TEXTE AFFICHÉ:
..............................

[CRITIQUE/RESSORTIE] : Rétrospective en 4 films - Stanley Kwan, le romantisme made in Hong Kong
Rétrospective en 4 films - Stanley Kwan, le romantisme made in Hong Kong : Amours Déchus (1986), Rouge (1987), Center Stage (1991) et Lan Yu (2001).
Il faut dire, le bonhomme ne s'est jamais contenter de raconter de simples histoires d'amours aussi passionnés que contrariés, il a toujours su traduire à la perfection les émotions débordantes qui animent ses personnages sacrifiels, avec une mise en scène tout en mouvement sinueux et virtuose, épousant délicatement l'expression pleine de désir des corps.
Bonne nouvelle, une (bonne) poignée de mois après la ressortie toute pimpante du magnifique Adieu ma concubine de Chen Kaige, Carlotta enfonce - merveilleusement - le clou en s'attachant à ressortir quelques précieux films du papa de Red Rose White Rose et Women, magnifiquement restaurées : Amours Déchus (1986), Rouge (1987), Center Stage (1991) et Lan Yu (2001).
Amours déchus (1986)

..............................

Enregistrements sources:
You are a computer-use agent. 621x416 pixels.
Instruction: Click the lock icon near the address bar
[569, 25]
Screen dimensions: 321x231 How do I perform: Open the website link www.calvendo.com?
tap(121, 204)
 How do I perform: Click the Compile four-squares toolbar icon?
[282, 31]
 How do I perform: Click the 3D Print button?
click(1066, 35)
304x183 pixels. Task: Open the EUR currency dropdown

..............................

CONSIGNE ÉCRITE 1:
D'après la critique consacrée à Stanley Kwan, quel film de Chen Kaige a été ressorti quelques mois avant cette rétrospective ?
CONSIGNE ÉCRITE 2:
Poursuivez la critique consacrée à Stanley Kwan à partir de l'endroit où elle s'arrête.

RÉSULTAT OBTENU 1:
Adieu ma concubine.

RÉSULTAT OBTENU 2:
CARLOTTA FILMS |
Il y a une mélancolie déchirante qui se dégage de ce second effort de Stanley Kwan, mélodrame dont la (fausse) nonchalance et apathie embrasse celle d'un trio - puis quatuor - de protagonistes, dans ce qui peut se voir non pas comme un pur produit de la nouvelle vague Hongkongaise (ce qu'il est pourtant, factuellement) mais de la nouvelle vague taïwanaise (et de sa forte révérence au néo-réalisme italien), dans sa manière de questionner la confusion existentielle de la jeunesse urbaine de l'époque.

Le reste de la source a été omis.